START Excerpted passage

India’s Insolvency and Bankruptcy Code has both improved its business rankings and, arguably, its credit culture as well. Divyanshu Pandey & Soumitra Majumdar discuss its evolution.

India has managed to significantly improve its ranking in World Bank’s ease of doing business report – from 130 in 2016 to 77. A major contributor to this is the enactment and implementation of a comprehensive insolvency resolution eco-system through the Insolvency and Bankruptcy Code, 2016 (IBC). Breaking the cumbersome, inefficient, subjective, debtor-in-possession model, the IBC ushered in a simple and modern framework which provides certainty of outcome, ensures value maximization for all stakeholders through a time bound process. IBC arguably has improved the credit culture in India.

The credit ecosystem survives on the prospects of timely and maximum recovery. Pursuant to implementation of IBC, we are witnessing green shoots of a robust credit ecosystem developing. This will, hopefully, lead to deepening of our financial markets where credit is affordable and less reliant on collateral.

Our judiciary has aided immensely in the successful journey of IBC so far. The adjudicating fora right from National Company Law Tribunal (NCLT) to the Supreme Court (SC), through their various judgements, have helped in ironing out the creases in implementation of IBC and laid down substantial jurisprudence on a relatively new legislation. In this article, we discuss the evolution of IBC complemented by some of the important judgments of the SC and how these judgments, in a time span of only two years, have paved the way for achieving IBC’s stated objectives.

The SC has been particularly cautious in moulding the jurisprudence in a balanced manner – the thrust on economic revival and resolution has never overshadowed the principles of equity, natural justice and the imperatives of ensuring procedural and ethical propriety of a creditor – in – control process.

IBC: a paradigm shift in law – overrides other laws

‘IBC is a paradigm shift in law’ – observed the SC in one of the earliest applications moved before it under the IBC1 This was the first case where the overriding effect of IBC was upheld by the SC. The SC had to decide on the issue of repugnancy between Maharashtra Relief Undertaking Act (MRU, a state legislation) and IBC (a central legislation) and which statute should prevail. The issue was that corporate debtor’s liabilities and all related remedies of enforcement being suspended under the MRU, there was no debt due in law. Accordingly, an action under IBC against such a protected corporate debtor could not be tenable. The SC observed that if the discretionary moratorium under MRU is to be held binding, then it will completely frustrate the insolvency resolution process outlined in the IBC and its objectives. Relying on the overriding effect of Section 238 of the IBC (i.e. non-obstante clause under the IBC) the SC recognized the wide terms in which Section 238 was couched. This was to ensure that any right of a corporate debtor under any other law should not defeat IBC’s objectives.

This judgment established the primacy of the insolvency framework under the IBC, being an exhaustive code on insolvency. Being one of the first applications which reached the highest court under IBC framework, any different view would have put the efficacy of the insolvency framework in question.

END Excerpted passage
START Information supplied

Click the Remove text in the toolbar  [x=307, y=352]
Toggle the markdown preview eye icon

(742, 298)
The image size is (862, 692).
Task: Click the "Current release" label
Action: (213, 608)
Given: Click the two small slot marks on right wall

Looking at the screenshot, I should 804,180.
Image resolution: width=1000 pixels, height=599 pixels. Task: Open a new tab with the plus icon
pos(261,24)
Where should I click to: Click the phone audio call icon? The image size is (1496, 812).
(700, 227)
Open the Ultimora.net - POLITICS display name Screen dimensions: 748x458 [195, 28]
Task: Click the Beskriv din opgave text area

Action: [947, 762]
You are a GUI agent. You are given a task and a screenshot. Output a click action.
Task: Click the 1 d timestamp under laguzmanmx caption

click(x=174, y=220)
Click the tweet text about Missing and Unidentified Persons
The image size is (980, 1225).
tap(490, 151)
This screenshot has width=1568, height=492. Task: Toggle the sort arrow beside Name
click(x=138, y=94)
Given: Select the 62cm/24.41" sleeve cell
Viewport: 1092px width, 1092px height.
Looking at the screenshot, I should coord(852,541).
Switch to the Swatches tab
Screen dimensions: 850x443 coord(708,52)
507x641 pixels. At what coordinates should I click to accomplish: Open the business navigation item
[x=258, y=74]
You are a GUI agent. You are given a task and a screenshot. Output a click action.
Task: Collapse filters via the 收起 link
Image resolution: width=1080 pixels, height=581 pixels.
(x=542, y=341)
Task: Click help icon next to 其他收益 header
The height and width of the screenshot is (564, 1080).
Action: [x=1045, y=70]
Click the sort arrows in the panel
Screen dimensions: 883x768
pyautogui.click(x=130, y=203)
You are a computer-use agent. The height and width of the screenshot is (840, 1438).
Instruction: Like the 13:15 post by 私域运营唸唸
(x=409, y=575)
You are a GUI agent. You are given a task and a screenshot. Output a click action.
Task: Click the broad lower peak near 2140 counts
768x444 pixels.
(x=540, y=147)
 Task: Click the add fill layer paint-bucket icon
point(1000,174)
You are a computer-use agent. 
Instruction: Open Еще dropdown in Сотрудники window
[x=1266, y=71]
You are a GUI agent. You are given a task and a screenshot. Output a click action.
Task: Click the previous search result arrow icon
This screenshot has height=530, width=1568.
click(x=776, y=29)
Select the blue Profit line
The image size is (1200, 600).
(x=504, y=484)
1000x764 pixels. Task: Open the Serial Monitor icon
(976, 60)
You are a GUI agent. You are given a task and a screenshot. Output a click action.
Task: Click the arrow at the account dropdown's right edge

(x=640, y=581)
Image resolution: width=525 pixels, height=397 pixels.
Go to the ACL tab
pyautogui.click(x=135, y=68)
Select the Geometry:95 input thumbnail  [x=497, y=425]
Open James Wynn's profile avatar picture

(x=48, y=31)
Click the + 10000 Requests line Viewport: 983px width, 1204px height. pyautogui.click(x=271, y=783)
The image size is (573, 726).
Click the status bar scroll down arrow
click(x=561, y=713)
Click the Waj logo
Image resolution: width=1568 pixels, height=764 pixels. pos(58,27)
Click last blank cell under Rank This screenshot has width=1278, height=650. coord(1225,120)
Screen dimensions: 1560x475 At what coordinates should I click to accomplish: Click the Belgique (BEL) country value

END Information supplied

[What this exercise asks]
A - Please output the part of the Insolvency and Bankruptcy Code article from "Our judiciary has" to "IBC’s stated objectives.", word for word.
B - Go on with the article on India's Insolvency and Bankruptcy Code from the point where it stops.

[The answers]
A -
Our judiciary has aided immensely in the successful journey of IBC so far. The adjudicating fora right from National Company Law Tribunal (NCLT) to the Supreme Court (SC), through their various judgements, have helped in ironing out the creases in implementation of IBC and laid down substantial jurisprudence on a relatively new legislation. In this article, we discuss the evolution of IBC complemented by some of the important judgments of the SC and how these judgments, in a time span of only two years, have paved the way for achieving IBC’s stated objectives.

B -
Existence of a dispute: Test of bona fide claims

A large number of applications filed under the IBC are by operational creditors and IBC is allegedly being used by them as a recovery tool. The judgment in Mobilox Innovations Pvt Ltd vs Kirusa Software Limited2 helped in distilling the instances when an application filed by an operational creditor can be entertained. This judgment clarified the ambiguity on the amorphous definition of ‘dispute’ under IBC. The definition of ‘dispute’ under IBC is an inclusive one and provides that ‘dispute’ includes a suit or arbitration proceedings relating to (i) existence of amount of debt; (ii) quality of goods or services; or (iii) breach of a representation or warranty. While examining this issue, the SC set out the difference in requirements, both substantive and procedural, with respect to applications filed by financial and operational creditors respectively. The SC outlined that applications filed by operational creditors under Section 9 of the IBC needs to be examined by NCLT to determine: (i) whether debt is an operational debt which is due and payable; and (ii) whether there is existence of a dispute between the parties or a record of the pendency of a suit or arbitration proceeding filed before the receipt of the demand notice of the unpaid operational debt in relation to such dispute? If any of the above conditions are lacking, then the application will have to be rejected.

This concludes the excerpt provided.